Indigenous Peoples separated by the Border Stand United Against the Trump Border Wall
Por Isaín Mandujano May 30,2017
TUXTLA GUTIÉRREZ, Chiapas, Mexico
Shannon Rivers and Rafael Alfonso Garcia did not know each other until last weekend, when they met face to face in San Cristobal de las Casas, Chiapas, Mexico. There, attending the Congreso Nacional Indígena of Mexico, they both crossed paths, shared their words and shook hands as brothers of the O’odham Nations.
Both now speak a second foreign language other than their own O’odham native tongue: Rivers, English and Alfonso, Spanish but both belong to the same indigenous peoples divided by a Mexican-American border established 1853, as consequence of the Gadsden Purchase (La Venta de La Mesilla), a treaty made five years after the Treaty Guadalupe-Hidalgo (1848), which ended the US war against Mexico and set the international border between the two countries.
The two belong to the O’otham Nations, as it is written on the other side of the Rio Grande; Tojono O'otam, as it is pronounced on the Mexican side. They are also part of the 82,000 remaining Indigenous Peoples of this population, of whom about 42,000 reside in Mexico and about 40,000 in the United States. Their homelands in the desert territory of Sonora and Arizona, are divided by about 120 kilometers of international border which was imposed on the O’odham Nations after the War on Mexico in 1848. Both Rivers and Garcia state in unity that the O’odham were never consulted regarding the establishment of the border.
In an interview with Apro, both men point out that they traveled to Chiapas to raise awareness of their fight as O’odham Nations before the Zapatista Army of National Liberation (EZLN), the National Indigenous Congress (CNI), its Indigenous Council of Government (CIG) and its spokeswoman María de Jesús Patricio Martínez, better known as Marichuy.
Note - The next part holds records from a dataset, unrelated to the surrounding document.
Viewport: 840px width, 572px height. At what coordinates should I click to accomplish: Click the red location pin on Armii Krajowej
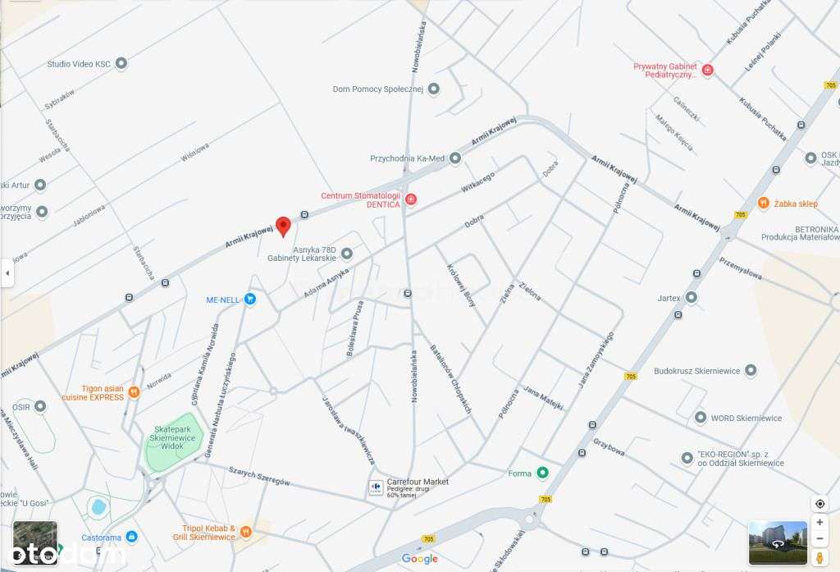pyautogui.click(x=283, y=226)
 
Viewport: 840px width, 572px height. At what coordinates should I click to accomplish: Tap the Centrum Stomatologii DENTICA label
pyautogui.click(x=360, y=200)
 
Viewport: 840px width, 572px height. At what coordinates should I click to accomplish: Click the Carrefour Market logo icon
pyautogui.click(x=375, y=487)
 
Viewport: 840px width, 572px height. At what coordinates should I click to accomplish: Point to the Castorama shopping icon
pyautogui.click(x=131, y=538)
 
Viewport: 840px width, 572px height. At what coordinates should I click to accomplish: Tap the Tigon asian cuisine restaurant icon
pyautogui.click(x=134, y=392)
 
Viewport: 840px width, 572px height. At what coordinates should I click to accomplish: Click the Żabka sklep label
pyautogui.click(x=797, y=204)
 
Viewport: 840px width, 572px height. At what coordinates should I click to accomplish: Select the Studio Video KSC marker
pyautogui.click(x=121, y=63)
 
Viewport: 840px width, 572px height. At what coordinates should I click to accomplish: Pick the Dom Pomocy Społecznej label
pyautogui.click(x=377, y=89)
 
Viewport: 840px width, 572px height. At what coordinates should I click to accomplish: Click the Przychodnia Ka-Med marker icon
pyautogui.click(x=455, y=158)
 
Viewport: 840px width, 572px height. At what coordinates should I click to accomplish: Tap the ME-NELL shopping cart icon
pyautogui.click(x=251, y=300)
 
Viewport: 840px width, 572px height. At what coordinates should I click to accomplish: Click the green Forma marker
pyautogui.click(x=542, y=473)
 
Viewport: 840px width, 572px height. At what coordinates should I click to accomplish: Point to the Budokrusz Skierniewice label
pyautogui.click(x=696, y=371)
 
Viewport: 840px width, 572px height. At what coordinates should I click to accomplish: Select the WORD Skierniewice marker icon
pyautogui.click(x=700, y=418)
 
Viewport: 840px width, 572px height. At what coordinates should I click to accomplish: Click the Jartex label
pyautogui.click(x=669, y=297)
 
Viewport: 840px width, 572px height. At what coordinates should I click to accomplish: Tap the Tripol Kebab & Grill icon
pyautogui.click(x=245, y=533)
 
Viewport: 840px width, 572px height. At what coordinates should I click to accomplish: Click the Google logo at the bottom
pyautogui.click(x=420, y=559)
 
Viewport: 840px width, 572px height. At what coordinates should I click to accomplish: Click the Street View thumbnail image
pyautogui.click(x=778, y=542)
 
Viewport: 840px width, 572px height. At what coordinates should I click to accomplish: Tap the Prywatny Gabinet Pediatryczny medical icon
pyautogui.click(x=708, y=71)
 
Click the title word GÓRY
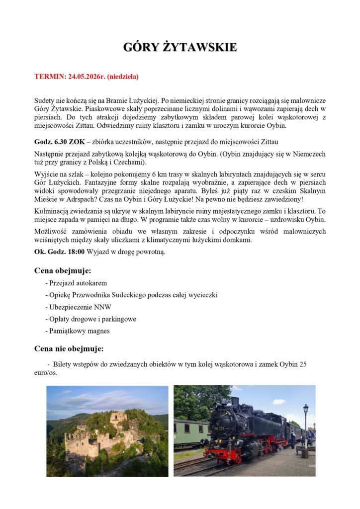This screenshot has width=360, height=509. pos(140,48)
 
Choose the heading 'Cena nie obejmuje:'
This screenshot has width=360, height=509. pos(69,348)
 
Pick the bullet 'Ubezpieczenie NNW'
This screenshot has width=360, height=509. pos(80,307)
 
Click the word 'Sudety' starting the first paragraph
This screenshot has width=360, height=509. pos(45,100)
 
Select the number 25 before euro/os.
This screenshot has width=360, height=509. pos(302,364)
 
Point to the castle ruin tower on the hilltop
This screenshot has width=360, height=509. pos(118,418)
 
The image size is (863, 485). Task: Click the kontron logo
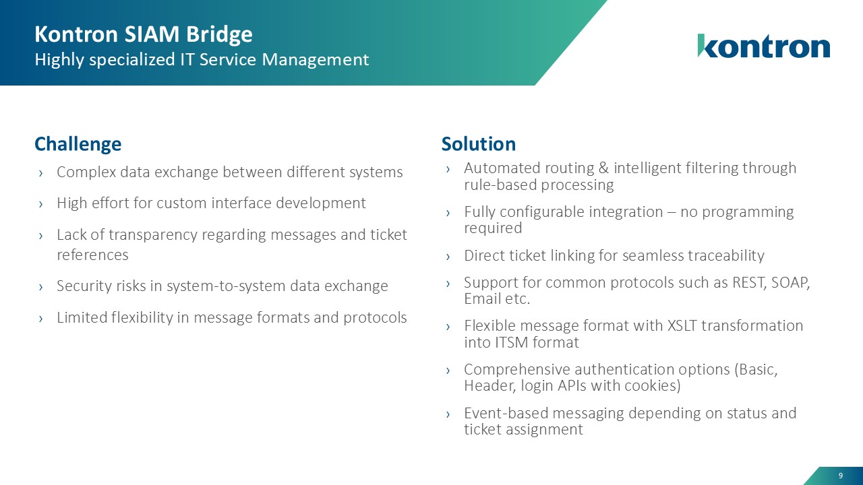click(x=763, y=46)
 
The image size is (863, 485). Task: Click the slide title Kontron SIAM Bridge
click(x=143, y=34)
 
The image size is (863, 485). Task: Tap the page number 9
click(x=840, y=476)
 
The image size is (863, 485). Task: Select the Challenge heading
click(x=78, y=144)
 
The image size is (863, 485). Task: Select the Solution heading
click(x=478, y=144)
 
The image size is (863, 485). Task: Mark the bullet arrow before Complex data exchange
click(x=42, y=173)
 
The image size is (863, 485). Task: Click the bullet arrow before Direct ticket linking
click(x=449, y=256)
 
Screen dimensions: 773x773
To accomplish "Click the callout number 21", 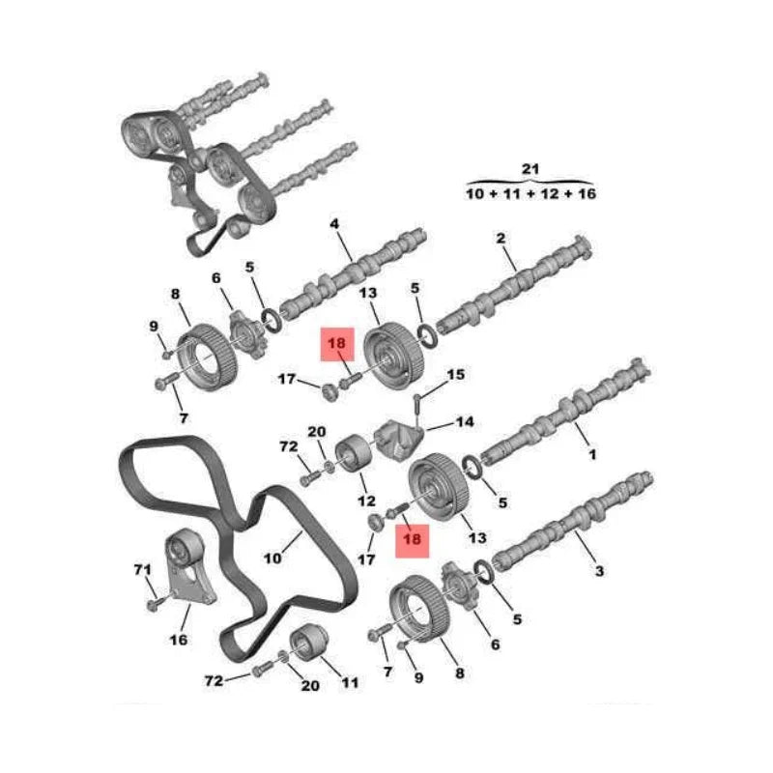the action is click(530, 169).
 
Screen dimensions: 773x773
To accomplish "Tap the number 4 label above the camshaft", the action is click(334, 224).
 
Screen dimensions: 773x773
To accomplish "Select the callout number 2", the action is click(501, 239).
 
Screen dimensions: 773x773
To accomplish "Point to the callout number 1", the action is click(592, 454).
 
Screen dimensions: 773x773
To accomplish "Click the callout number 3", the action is click(599, 571).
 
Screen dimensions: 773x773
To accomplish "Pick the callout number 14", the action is click(465, 421).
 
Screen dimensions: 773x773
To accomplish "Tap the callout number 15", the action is click(455, 375).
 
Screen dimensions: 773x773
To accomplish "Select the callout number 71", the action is click(142, 569).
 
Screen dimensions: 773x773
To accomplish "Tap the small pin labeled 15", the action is click(416, 406).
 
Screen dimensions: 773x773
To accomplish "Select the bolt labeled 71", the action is click(154, 603).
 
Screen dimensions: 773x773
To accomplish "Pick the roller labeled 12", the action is click(354, 453).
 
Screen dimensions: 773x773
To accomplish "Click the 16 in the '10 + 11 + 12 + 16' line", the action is click(587, 194).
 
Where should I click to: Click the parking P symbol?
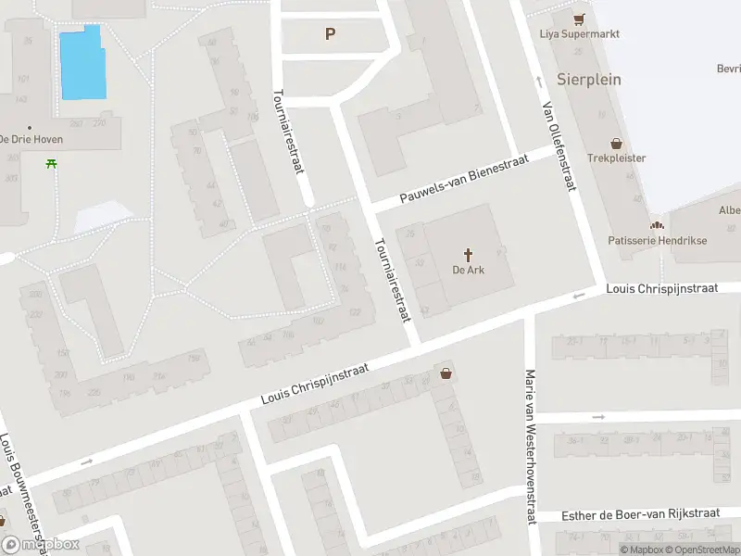(x=329, y=34)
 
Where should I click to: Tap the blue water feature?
(x=82, y=62)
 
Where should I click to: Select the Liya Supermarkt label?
(x=579, y=34)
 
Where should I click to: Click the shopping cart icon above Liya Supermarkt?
(x=579, y=18)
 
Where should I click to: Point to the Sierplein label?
(x=588, y=79)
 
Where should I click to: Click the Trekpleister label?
(x=616, y=158)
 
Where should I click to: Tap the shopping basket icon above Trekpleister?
(x=617, y=143)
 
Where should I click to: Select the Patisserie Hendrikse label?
(x=657, y=240)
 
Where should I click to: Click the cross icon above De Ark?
(x=469, y=254)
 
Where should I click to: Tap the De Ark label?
(x=469, y=271)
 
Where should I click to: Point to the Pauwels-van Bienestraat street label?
(x=464, y=181)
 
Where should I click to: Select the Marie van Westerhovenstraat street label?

Although they arrived separately in Chiapas, now that they met they have united their voices and claims to be heard, if possible, before the international courts, as theirs is a case of an indigenous nation whose territory was divided by an international border of the states that they as Indigenous Peoples never agreed to nor were they consulted in the decision between the two governments.
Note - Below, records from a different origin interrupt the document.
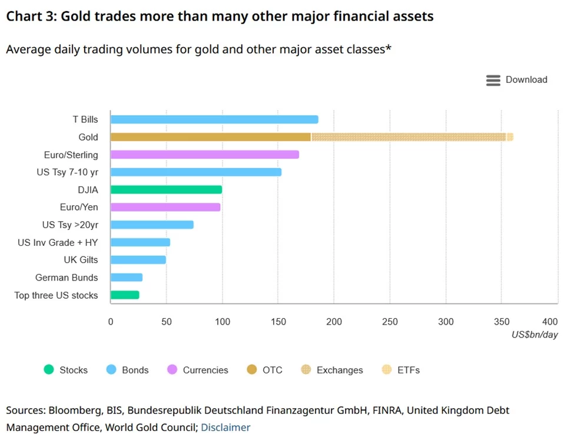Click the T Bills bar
214,119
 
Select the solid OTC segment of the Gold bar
211,137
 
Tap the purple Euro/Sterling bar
205,155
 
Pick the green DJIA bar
166,189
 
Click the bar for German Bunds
127,278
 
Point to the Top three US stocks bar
125,295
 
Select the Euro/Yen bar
165,207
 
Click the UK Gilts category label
81,260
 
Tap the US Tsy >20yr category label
70,225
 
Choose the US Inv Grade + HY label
58,242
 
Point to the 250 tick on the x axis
390,322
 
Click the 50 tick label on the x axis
166,322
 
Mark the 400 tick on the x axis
550,322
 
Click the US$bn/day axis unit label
535,334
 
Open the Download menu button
516,80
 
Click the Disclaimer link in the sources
225,428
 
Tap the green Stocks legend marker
49,370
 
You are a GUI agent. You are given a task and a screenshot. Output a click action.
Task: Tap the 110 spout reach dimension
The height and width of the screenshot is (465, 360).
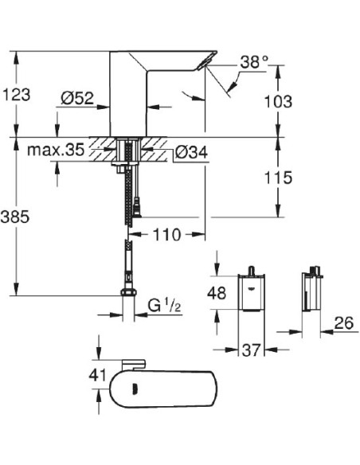(166, 234)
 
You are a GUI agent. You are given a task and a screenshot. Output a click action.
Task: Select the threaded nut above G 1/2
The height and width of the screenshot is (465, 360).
(126, 296)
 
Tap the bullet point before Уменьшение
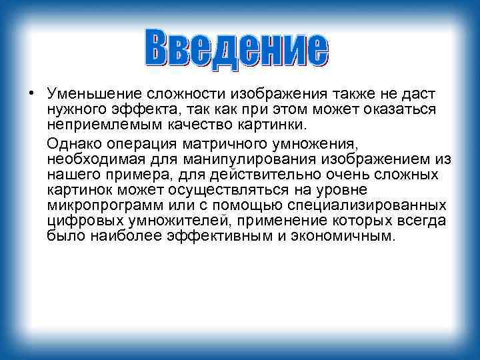click(31, 93)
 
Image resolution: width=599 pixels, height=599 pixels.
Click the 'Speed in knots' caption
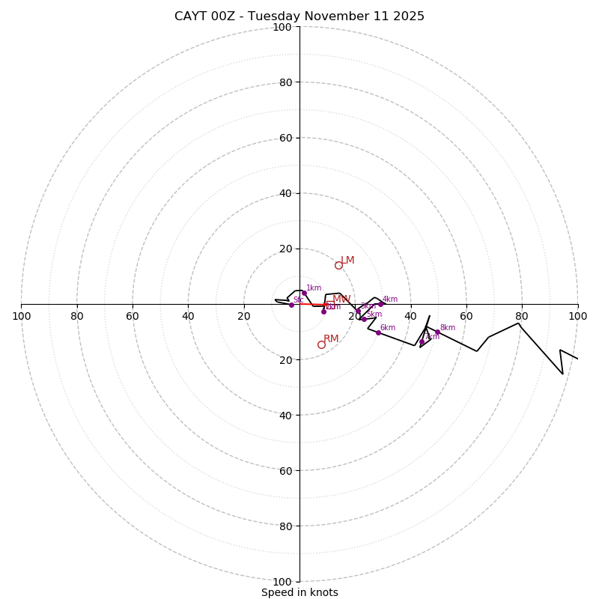click(300, 592)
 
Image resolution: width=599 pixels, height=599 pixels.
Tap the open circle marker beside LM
click(338, 265)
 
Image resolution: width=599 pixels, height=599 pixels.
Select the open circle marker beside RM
click(321, 344)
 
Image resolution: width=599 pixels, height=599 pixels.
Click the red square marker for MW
click(330, 305)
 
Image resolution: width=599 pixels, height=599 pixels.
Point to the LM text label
click(347, 261)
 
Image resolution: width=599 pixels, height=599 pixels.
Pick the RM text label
click(331, 339)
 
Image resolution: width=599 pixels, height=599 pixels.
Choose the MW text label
click(341, 300)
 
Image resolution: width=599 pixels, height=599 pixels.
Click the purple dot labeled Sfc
click(291, 305)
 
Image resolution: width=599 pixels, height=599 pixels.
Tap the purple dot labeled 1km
click(304, 293)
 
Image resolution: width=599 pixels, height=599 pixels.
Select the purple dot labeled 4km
click(380, 304)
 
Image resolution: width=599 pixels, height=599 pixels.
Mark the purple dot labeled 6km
click(378, 332)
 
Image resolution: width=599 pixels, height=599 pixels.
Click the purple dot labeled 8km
click(437, 332)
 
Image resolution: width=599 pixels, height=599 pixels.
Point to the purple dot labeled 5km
click(364, 319)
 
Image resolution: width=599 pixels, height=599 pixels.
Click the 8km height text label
click(448, 327)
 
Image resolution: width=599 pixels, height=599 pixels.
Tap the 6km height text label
click(388, 327)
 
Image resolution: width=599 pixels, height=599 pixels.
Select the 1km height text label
click(314, 288)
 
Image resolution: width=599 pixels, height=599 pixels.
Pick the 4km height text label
click(390, 299)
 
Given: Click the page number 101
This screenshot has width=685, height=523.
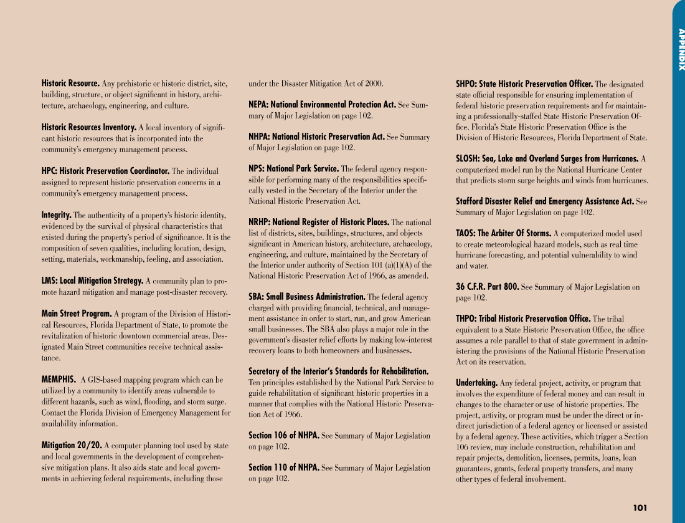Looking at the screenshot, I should [x=640, y=508].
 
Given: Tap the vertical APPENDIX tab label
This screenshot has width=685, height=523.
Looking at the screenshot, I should [x=681, y=50].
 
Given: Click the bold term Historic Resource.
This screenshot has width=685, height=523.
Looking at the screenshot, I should [x=70, y=84].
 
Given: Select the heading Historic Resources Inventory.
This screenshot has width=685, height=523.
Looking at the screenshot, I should [x=89, y=127].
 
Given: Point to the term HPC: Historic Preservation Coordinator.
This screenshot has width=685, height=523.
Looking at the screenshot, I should [x=105, y=171].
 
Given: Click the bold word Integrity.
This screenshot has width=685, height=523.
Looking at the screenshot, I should [x=56, y=215].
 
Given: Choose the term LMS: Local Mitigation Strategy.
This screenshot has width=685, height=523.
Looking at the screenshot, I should [x=93, y=281].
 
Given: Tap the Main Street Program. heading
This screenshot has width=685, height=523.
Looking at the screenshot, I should [x=77, y=314].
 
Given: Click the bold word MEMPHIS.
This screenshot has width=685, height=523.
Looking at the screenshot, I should [x=59, y=380].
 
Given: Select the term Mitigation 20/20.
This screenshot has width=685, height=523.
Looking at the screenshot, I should [x=72, y=445].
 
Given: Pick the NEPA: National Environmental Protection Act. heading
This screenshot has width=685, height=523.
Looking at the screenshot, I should [x=322, y=105].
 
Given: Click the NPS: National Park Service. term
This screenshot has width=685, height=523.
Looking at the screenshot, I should [x=293, y=169].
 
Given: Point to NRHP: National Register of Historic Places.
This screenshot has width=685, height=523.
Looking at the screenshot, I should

Further to this violation of Indigenous territory, should the construction of a "border wall" as proposed by Donald Trump be realized, this would be a double grievance for the indigenous peoples of the region, who even now with great difficulty maintain relationships of commercial exchange, family ties, indigenous ways of knowing, customs and traditions that have endured from ancestral times.
Shannon Rivers explains that the Tohono O’odham Nation has adopted a resolution addressed to the Trump government making it known that the border wall would be violation of human rights and indigenous rights for thousands of O’otham people.
Likewise, Rafael Alfonso Garcia said that he and the O’odham in Sonora have raised their voices on the Mexican side to ask that both governments not allow further offenses to the original peoples.
Shannon River warns that long before there was a USA, before Mexicans or Americans, the O’odham Nations are constituency of an indigenous peoples originating from this continent in time immemorial. They were not discovered by anyone, they were already there, and neither were they conquered because they still survive even after more than 500 years of colonization in their delimited territories.
They also argue that International Labor Organization (ILO) Convention 169 states that when the territories of indigenous peoples are bisected by international borders, the Indigenous Peoples are to be allowed free transit between the two countries, and that building the border wall as Trump proposes would further violate these fundamental rights as Indigenous Peoples.
"If necessary, we will go to international tribunals to prevent the border wall from being constructed, since the already false border imposed on us has violated the integrity of our Indigenous Peoples as O'otam Nations," says Rafael Alfonso.
Shannon Rivers and Rafael Alfonso Garcia played an important role in the context of the Constitutive Assembly of the Indigenous Council of Government (CIG) realized from May 26-28, 2017 in San Cristóbal de las Casas, Chiapas.
The former was responsible for leading a traditional ceremony of spiritual exchange during the closing plenary by way of an eagle feather, given to Marichuy, the spokesperson and now independent candidate of the indigenous peoples to the Presidency of Mexico in 2018.
"When we heard that this event was about to happen, we decided to accept the invitation by the Congreso Nacional Indigena to come and be here as witnesses and observers. Coming from the other side of the US-Mexico border, we let it be known that we are not Americans, we did ask for that imposed border, long before that we are the Original Nations of Indigenous Peoples of the territory and the continent and as such we are here in solidarity and support for Marichuy, " underlined Shannon Rivers.
Rafael Alfonso was elected as a member of the Concejo Indigena de Gobierno (CIG) Council of Indigenous Government of Mexico along with 50 other people, men and women of different indigenous peoples of Mexico. He, who traveled from Sonora to Chiapas, forms an active part of that geopolitical entity created by the Congreso Nacional Indigena and the EZLN on May 28, 2017 here in Chiapas.